In God, Value, and Nature, Fiona Ellis dissects philosophical and theological positions on the metaphysics of our universe. Drawing on the works of John McDowell and Peter Railton, Ellis examines the dominant dichotomy between naturalism and supernaturalism among the perspectives of scientists, philosophers, and theologians. She challenges this metaphysical bifurcation, reframing the question of naturalism. Rather than asking what fits into the category of natural (real) and what fits into the category of supernatural (unreal or inaccessible), the question should be, how should we understand this category of natural that we are talking about in the first place (11, 20)? Ellis then seeks to expand the scope of what we can consider to be natural, arguing for what she calls “expansive naturalism,” which accounts for things like values and God, and situates them in the natural world (203–4).

Ellis begins by confronting critical issues with different proposed versions of naturalism brought forth by philosophers like McDowell and Railton. She attempts to resolve these problems, each solution broadening the scope of naturalism one step farther to finally forge a more expansive vision of the natural world. First, she rejects reductionist science, stating that this vision of science eliminates the human sciences from valid epistemologies (22). Ellis says that this is problematic in two ways. First, the strict scientific naturalist reduction of the explanation of everything to questions of physics is unsubstantiated (16). Ellis claims that there is no evidence to support the idea that physics is the ultimate cause of everything in the universe; rather, the reductionist thought that is so common in science today is based on commitment, not reason (16). Second, reductionist science is self-contradictory. Because reductionist science assumes that the “nature and behavior” of everything can be explained at its core by reactions between physical things, this scientific practice also then implies that these physical things possess a supernatural power that renders reductive science incommensurate with naturalism (17).

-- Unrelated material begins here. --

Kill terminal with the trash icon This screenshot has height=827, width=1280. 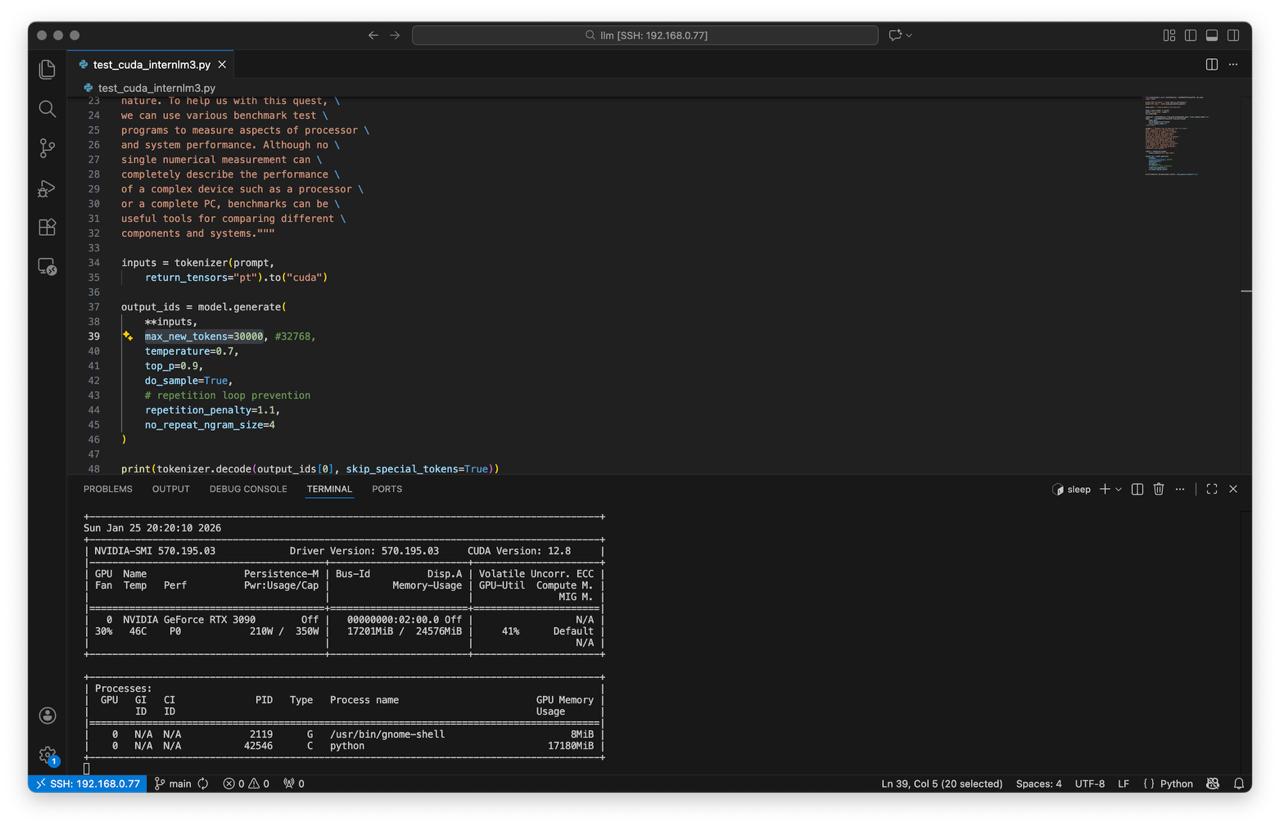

As such, naturalism ought to be expanded beyond reduction, to include the social sciences as valid ways of studying and knowing causes (21).

Next, Ellis claims that it is essential that naturalism account for value in its metaphysics. To do this, she expands the scope of naturalism one step further by rejecting a nonreductive—but still scientific—naturalism that views values as human creations (26–27). Ellis takes issue with this, claiming that values exist in a realm beyond, but not independent of humans (31–32). If values were human creations, they would be the same as desires that humans seek to [End Page 71] fulfill (27–30). However, in our experience, values and desires are not always the same (27–30). Rather, values are normative in nature, tending to restrict human desires, compelling us to behave in a certain way that may or may not coincide with our desires (28–29). Therefore, the prescriptive nature of values demands that they exist separately from humans as a natural but objective element to the universe (31–32).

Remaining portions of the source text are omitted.